> [REQUIRED ACTION]: Task for the records below: copy exactly, and only, the line containing "Given: Enable the" and every line after it to the end, with pictures left out.

++++++++++

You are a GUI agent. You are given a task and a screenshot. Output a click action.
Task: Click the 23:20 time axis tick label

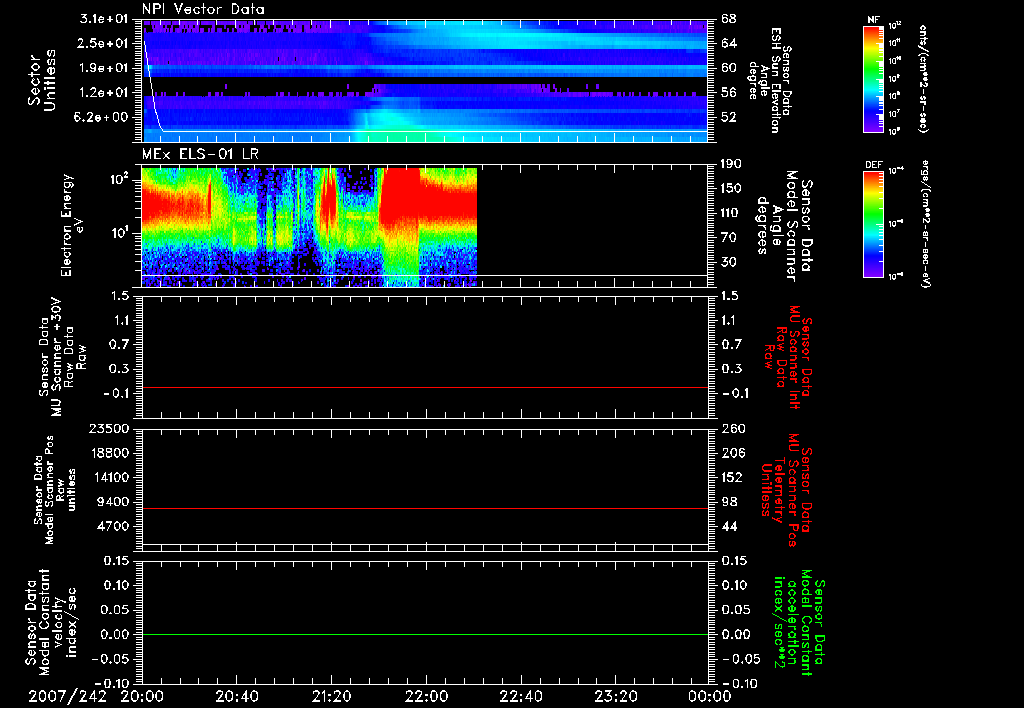click(x=616, y=696)
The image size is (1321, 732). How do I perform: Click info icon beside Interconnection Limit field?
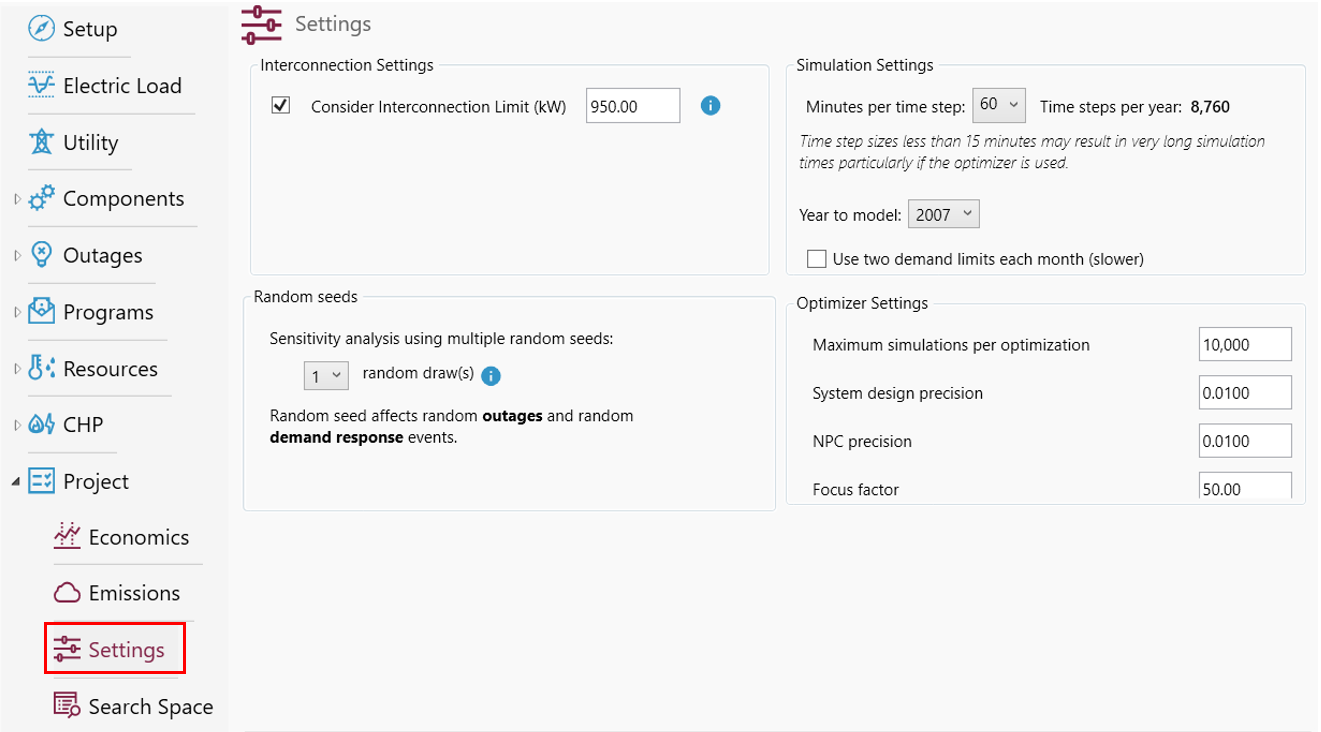point(710,106)
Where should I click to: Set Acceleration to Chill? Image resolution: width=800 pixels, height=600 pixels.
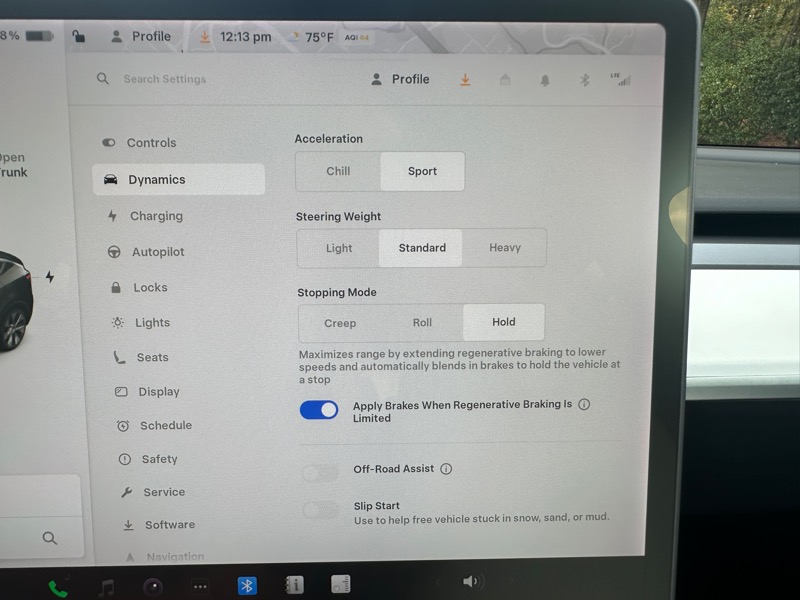click(x=338, y=171)
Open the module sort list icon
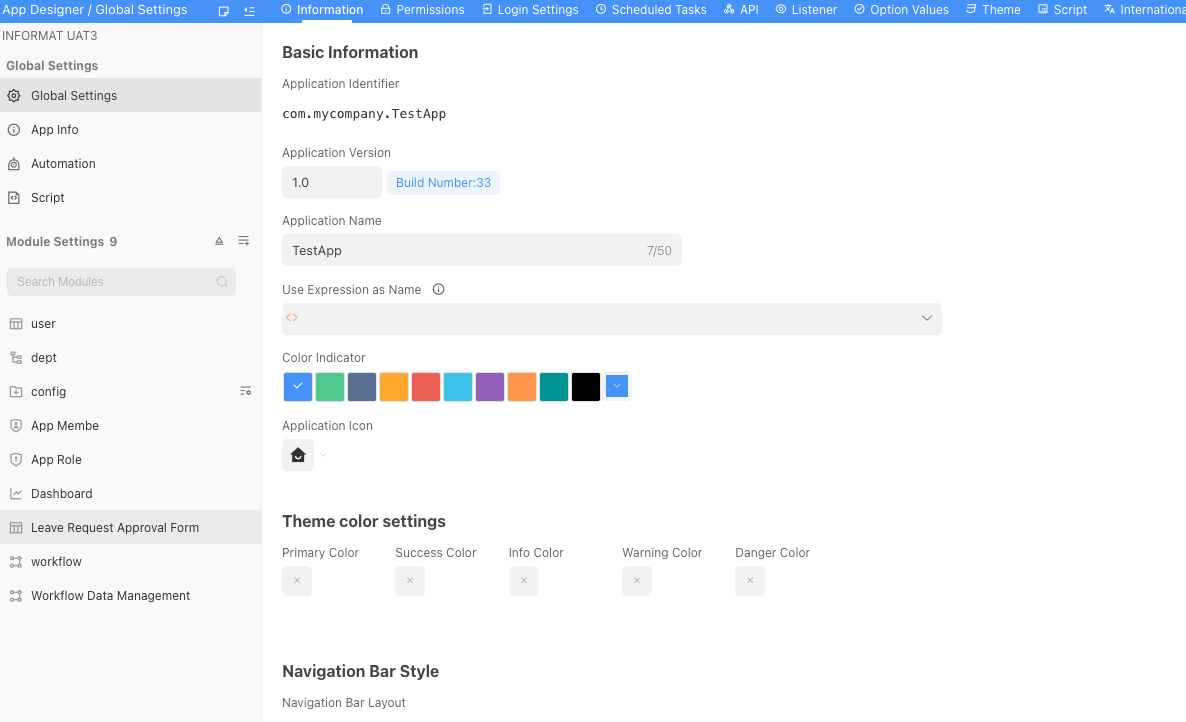 pyautogui.click(x=244, y=242)
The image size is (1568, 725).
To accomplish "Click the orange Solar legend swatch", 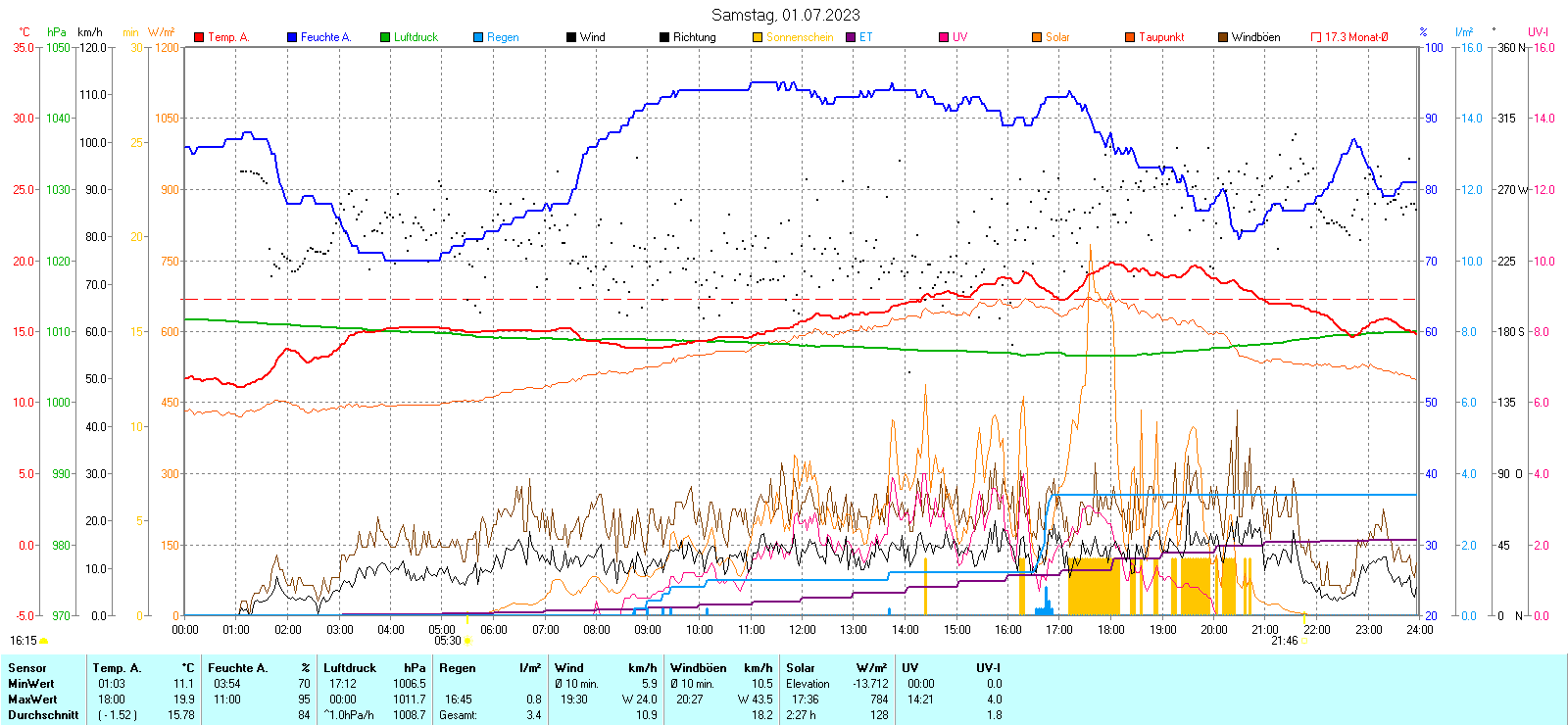I will 1037,37.
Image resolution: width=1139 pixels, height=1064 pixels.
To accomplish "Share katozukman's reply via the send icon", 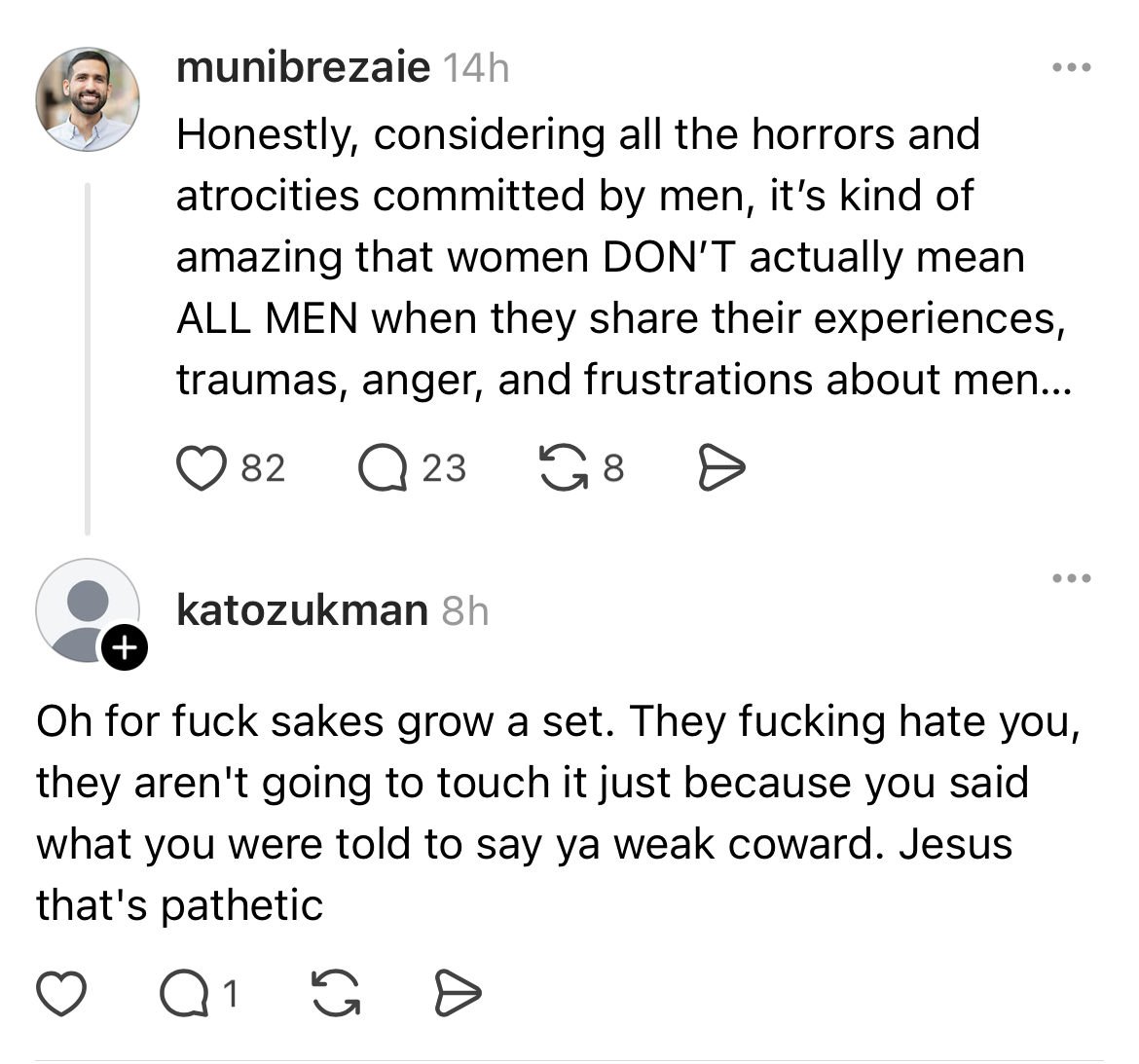I will pyautogui.click(x=457, y=993).
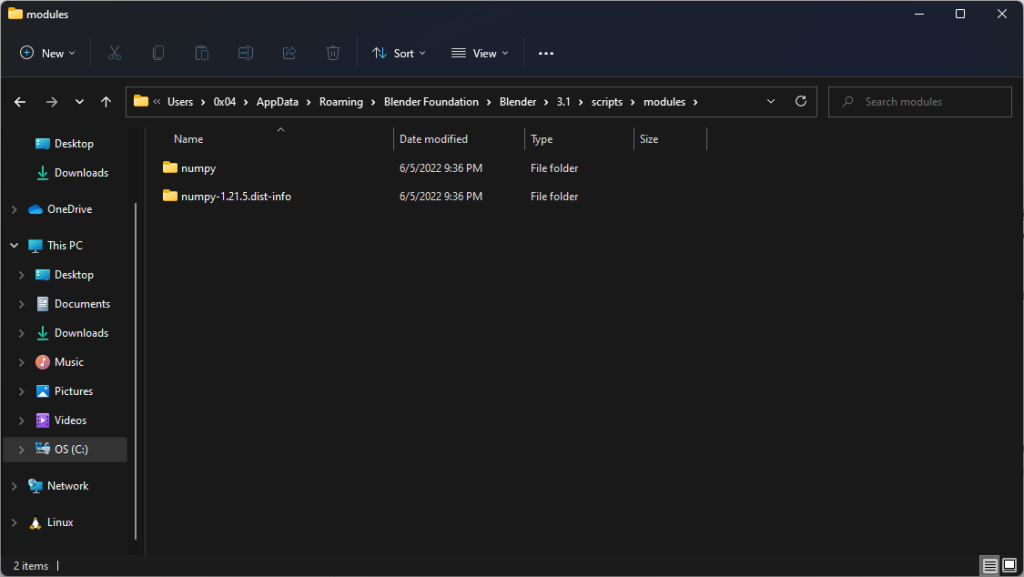Screen dimensions: 1024x577
Task: Go up one folder level
Action: click(106, 102)
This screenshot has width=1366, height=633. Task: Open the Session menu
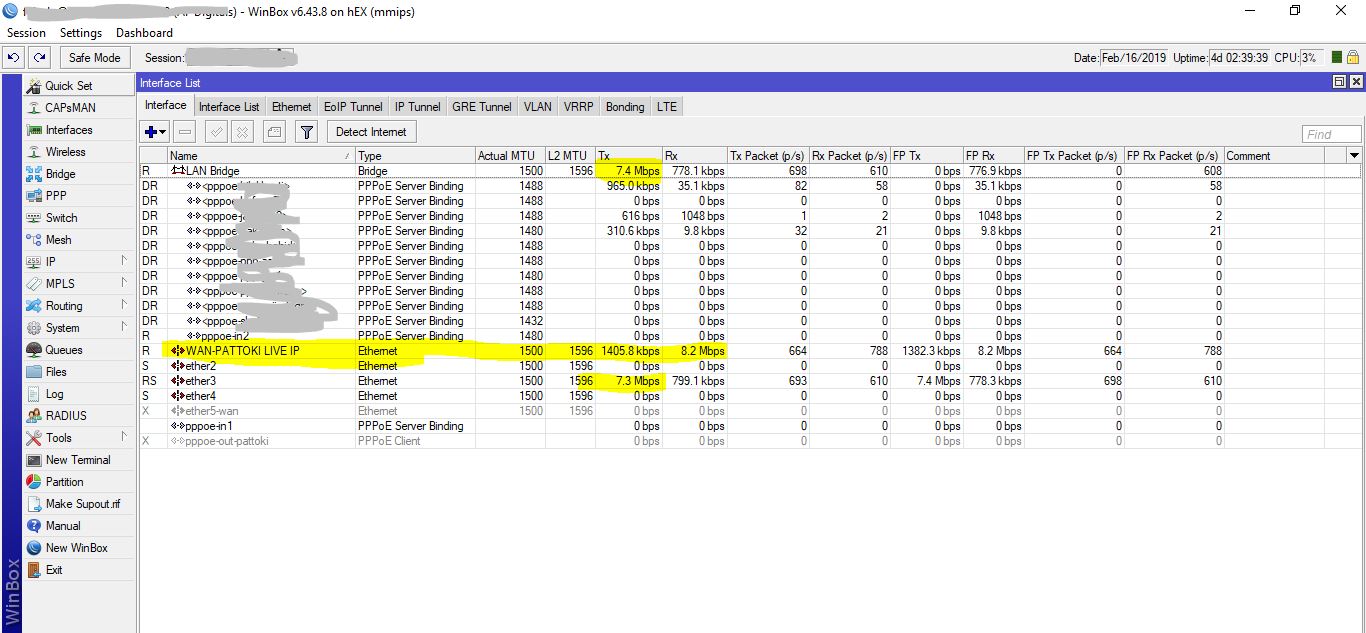(26, 32)
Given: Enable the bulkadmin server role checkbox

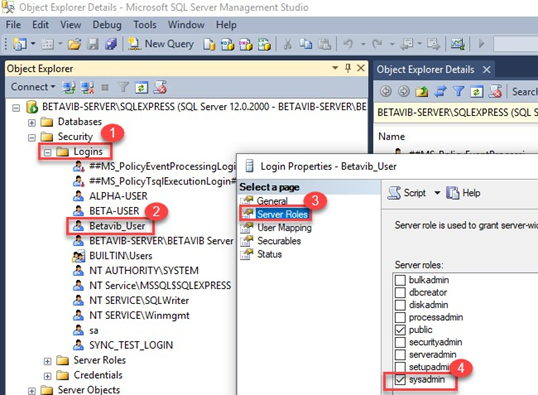Looking at the screenshot, I should [400, 280].
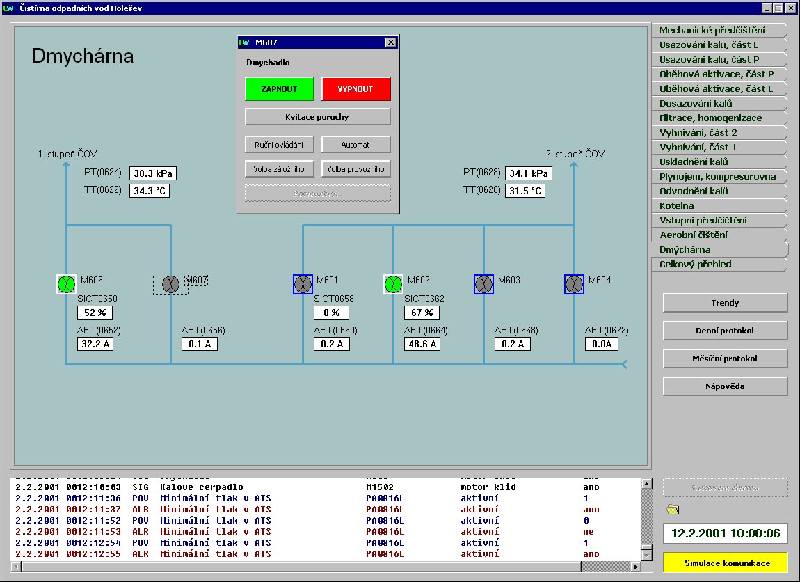Click the yellow Simulace komunikace indicator

[725, 564]
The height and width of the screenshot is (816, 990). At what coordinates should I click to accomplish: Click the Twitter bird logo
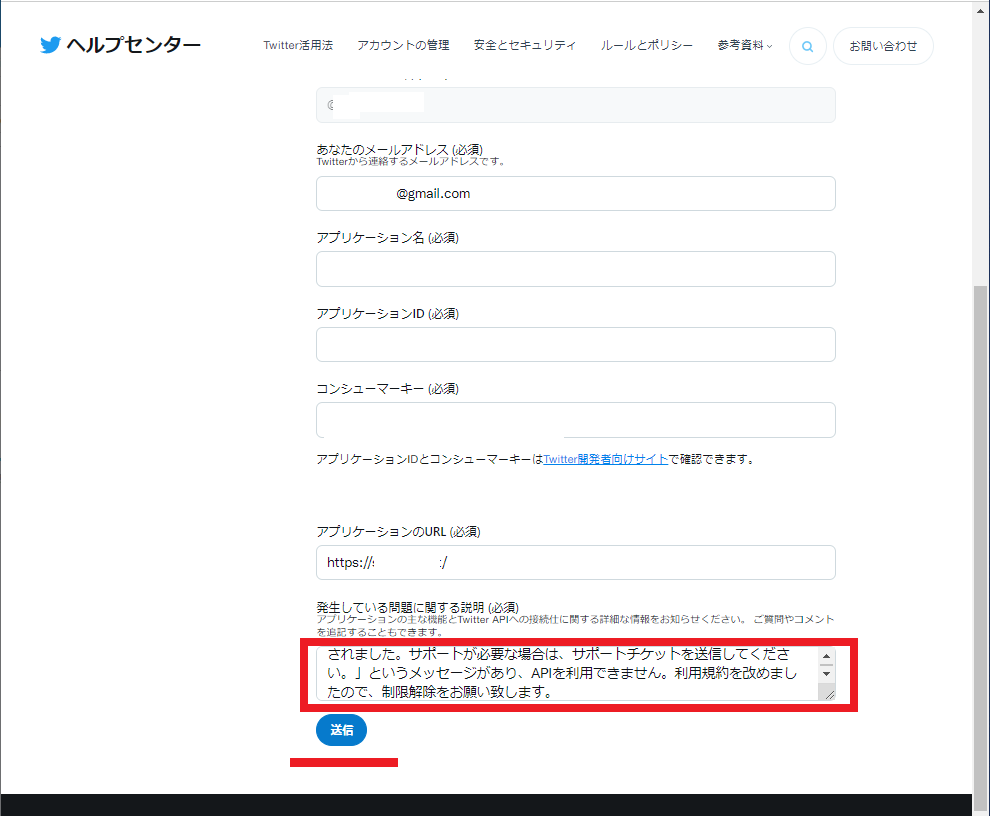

++++++++++

> [WRITTEN REPLY]:
Given: Enable the bulkadmin server role checkbox

Looking at the screenshot, I should [400, 280].
Click the yellow Simulace komunikace indicator

[725, 564]
The height and width of the screenshot is (816, 990). At what coordinates should I click to accomplish: Click the Twitter bird logo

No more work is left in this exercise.